John Barrymore, who had made a big comeback in the 1920 silent version, was offered the leading role in this film but turned it down.

Mr Hyde's appearance was based on the Neanderthal man.

The characters of Muriel Carew and her father do not appear in Robert Louis Stevenson's original story. They are based on similar characters created by playwright T.R. Sullivan for his 1887 stage adaptation of the story.

The first horror movie ever to win an Academy Award.

The heavy make up he wore as Hyde almost damaged Fredric March's face.

The nephew of Robert Louis Stevenson appears in a small uncredited role.
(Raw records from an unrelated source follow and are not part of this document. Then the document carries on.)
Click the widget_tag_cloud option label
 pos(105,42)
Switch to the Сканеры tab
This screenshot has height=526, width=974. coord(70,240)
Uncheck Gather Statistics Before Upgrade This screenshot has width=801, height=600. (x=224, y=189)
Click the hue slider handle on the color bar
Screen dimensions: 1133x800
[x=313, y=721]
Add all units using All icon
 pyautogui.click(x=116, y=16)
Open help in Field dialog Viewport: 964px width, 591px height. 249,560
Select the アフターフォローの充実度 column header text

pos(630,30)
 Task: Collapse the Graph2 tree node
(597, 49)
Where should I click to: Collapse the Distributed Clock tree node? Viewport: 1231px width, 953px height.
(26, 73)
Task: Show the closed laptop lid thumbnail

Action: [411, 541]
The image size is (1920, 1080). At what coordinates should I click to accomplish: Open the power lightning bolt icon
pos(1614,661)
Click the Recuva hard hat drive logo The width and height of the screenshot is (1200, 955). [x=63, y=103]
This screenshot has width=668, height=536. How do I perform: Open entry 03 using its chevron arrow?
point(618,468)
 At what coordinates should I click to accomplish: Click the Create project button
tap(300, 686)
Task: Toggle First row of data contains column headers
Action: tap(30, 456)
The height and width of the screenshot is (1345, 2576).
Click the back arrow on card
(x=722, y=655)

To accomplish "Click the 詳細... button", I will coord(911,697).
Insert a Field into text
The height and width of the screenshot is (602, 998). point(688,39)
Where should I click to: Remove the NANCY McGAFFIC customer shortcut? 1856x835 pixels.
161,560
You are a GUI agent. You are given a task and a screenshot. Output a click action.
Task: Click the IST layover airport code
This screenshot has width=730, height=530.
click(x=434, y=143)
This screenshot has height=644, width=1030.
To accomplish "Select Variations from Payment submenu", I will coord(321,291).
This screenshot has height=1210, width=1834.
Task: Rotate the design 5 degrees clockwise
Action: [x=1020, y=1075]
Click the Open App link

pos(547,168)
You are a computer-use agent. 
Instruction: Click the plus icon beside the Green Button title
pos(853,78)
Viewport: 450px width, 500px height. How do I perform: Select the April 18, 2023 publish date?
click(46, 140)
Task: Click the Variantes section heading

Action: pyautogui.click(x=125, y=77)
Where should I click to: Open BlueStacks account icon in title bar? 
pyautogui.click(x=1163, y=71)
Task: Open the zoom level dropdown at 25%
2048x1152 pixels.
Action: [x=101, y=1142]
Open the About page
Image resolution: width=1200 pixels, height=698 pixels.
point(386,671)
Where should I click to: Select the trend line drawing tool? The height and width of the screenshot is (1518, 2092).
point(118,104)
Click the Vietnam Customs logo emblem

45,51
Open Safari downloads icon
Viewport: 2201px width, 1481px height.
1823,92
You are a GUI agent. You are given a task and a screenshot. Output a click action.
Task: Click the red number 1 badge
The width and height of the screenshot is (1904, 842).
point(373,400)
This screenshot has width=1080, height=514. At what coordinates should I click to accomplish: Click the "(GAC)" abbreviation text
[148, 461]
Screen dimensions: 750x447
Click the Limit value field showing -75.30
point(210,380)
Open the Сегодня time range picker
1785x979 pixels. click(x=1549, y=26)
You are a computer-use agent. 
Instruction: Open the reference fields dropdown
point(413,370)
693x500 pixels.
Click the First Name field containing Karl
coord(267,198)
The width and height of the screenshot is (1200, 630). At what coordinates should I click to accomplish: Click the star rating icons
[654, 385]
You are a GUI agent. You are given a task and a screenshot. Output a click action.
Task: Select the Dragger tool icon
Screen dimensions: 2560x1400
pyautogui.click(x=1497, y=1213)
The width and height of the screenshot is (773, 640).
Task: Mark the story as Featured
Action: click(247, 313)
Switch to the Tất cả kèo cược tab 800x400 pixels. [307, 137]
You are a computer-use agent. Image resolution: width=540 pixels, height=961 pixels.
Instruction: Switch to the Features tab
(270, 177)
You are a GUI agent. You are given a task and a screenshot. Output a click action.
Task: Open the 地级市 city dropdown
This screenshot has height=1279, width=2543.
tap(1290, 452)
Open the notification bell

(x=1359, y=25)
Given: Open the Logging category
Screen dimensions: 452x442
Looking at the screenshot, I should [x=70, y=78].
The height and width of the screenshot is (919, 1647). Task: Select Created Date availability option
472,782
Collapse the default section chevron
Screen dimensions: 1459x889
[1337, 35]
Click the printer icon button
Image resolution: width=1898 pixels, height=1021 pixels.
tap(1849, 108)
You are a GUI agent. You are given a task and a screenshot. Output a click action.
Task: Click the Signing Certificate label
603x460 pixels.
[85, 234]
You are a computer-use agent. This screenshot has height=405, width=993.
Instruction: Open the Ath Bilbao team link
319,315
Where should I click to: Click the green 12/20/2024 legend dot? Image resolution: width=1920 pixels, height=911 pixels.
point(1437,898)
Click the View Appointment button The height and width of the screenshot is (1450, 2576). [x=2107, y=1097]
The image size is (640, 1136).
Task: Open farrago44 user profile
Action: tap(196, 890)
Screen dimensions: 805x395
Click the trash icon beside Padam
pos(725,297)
The only version where Jekyll's name is pronounced correctly as "Jee-kall".

The remarkable Jekyll-to-Hyde transition scenes in this film were accomplished by manipulating a series of variously colored filters in front of the camera lens. Fredric March's Hyde makeup was in various colors, and the way his appearance registered on the film depended on which color filter was being shot through. During the first transformation scene, the accompanying noises on the soundtrack included portions of Bach, a gong being played backwards, and, reportedly, a recording of director Rouben Mamoulian's own heart. Only in the late 1960's did Mamoulian reveal how they were done.

The sound of the pounding heart in the transformation scene was Rouben Mamoulian's own, recorded after he ran up and down the stairs for two minutes.

When discussing whom to cast as Jekyll/Hyde, studio head Adolph Zukor initially suggested Irving Pichel for the part. Director Rouben Mamoulian turned it down because he wanted an actor who could play both parts convincingly and felt Pichel could only play Hyde. 'Phillips Holmes (I)' was considered and rejected for the opposite reason: he would have been a good Jekyll but a poor Hyde. Mamoulian then suggested Fredric March. Zukor felt that this was a bad choice because, up till then, March had been featured in mostly lightweight roles. Mamoulian insisted that March was perfect for the part, and Zukor acquiesced. In addition to winning March the first of his two Oscars, Jekyll/Hyde was the part that finally led to Hollywood taking him seriously in more demanding roles.

When Dr. Jekyll comes to Muriel Carew's house for the final time, she is playing "Aufschwung" ("Soaring") from Fantasiestuecke, Op. 12, by Robert Schumann. This is a particularly apposite choice of music for the film, because Schumann had created two alter egos reflecting two different aspects of his personality, the impetuous and passionate "Florestan" and the introverted "Eusebius." Much of his music criticism was written using one or the other as a pseudonym, and the two frequently appear in his music in one guise or another.